* [CONSIGNE]
D'après le commentaire, quel évangéliste est le seul à relater l'entretien entre Pilate et Jésus ?

* [TEXTE FOURNI]

24/11/2018
Qu'as-tu donc fait?
Commentaire de l'Evangile du jour (Jn 18,33b-37) par le P. Bernard Podvin. Source.
Habituellement, le prévenu s’évertue, sinon à s’auto-justifier, du moins à adopter une attitude de défense. Or, ici Jésus répond de façon laconique : « C’est toi qui dis que je suis roi. » Le dialogue entre Pilate et Jésus, proclamé en notre messe dominicale, dépasse infiniment une simple analyse de prétoire. Son relief est tout autre. En effet, si les quatre évangiles sont globalement concordants sur la teneur du procès imputé à Jésus, Jean est le seul à relater cet entretien hautement significatif. Comme dit Benoît XVI, il s’agit ni plus ni moins de « sonder en toute sa profondeur la question de la royauté de Jésus, le motif de sa mort, la clé d’interprétation de la Passion ». Il nous est bon d’achever l’année liturgique en contemplant Jésus dont la royauté n’est pas d’ici ! Nous voudrions tant avoir le dernier mot qui parachève le dessein des hommes. Notre tentation serait si grande de donner réduction mondaine à la destinée du Christ. Laissons l’évangile nous rejoindre de l’intérieur : Pilate n’aura rien de tangible à retenir contre l’homme nommé Jésus. Le motif invoqué par les grands prêtres de le lui avoir livré ne devrait objectivement pas suffire à en faire un malfaiteur. Or, le Fils de l’Homme sera crucifié en malfaiteur.
La dérobade politicienne de Pilate est affligeante, tant le mystère du Christ échappe à son discernement. Les détracteurs de Jésus semblent vainqueurs. Nul n’a perçu que la Royauté du Christ est un Amour livré jusqu’au bout. Seuls, au pied de la Croix seront sa mère, Jean et quelques-uns. Le témoignage du Nazaréen est habité de la divine Présence envers l’humanité. Il condense de façon lumineuse ce que l’Épitre aux Hébreux nomme : « Jésus exaucé à cause de son Amour de Fils ». Sa Royauté est d’aimer comme il plaît au Père. Afin que tous les hommes reçoivent la profondeur d’un salut dépassant toutes nos catégories mentales.

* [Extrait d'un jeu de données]

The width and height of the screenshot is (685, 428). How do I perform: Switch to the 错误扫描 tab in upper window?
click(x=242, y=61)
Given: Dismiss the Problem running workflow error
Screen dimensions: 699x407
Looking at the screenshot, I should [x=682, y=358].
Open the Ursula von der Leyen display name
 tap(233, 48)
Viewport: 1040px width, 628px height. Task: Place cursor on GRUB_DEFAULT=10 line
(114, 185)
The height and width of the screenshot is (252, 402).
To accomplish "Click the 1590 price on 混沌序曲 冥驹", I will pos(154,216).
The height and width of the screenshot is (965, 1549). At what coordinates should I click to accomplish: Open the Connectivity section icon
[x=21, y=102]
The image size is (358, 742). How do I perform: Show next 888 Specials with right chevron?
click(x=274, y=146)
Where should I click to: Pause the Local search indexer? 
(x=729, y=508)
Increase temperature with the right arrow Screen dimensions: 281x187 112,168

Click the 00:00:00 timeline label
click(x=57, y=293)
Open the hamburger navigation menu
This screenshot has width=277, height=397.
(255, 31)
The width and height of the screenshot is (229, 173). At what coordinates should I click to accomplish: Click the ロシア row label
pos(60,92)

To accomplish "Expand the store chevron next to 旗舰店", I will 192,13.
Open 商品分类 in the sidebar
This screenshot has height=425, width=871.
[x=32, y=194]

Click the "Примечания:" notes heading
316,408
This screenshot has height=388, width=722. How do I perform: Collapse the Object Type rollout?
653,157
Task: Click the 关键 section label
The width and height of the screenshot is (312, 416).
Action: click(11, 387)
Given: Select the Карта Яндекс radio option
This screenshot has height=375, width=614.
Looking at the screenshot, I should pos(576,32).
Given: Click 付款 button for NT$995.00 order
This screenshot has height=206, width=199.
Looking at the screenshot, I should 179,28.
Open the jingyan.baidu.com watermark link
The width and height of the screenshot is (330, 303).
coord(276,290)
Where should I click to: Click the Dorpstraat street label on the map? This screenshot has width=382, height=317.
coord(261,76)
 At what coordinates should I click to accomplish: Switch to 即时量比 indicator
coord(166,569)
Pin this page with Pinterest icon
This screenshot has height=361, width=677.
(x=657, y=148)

* [RÉPONSE ATTENDUE]
Jean est le seul évangéliste à relater cet entretien.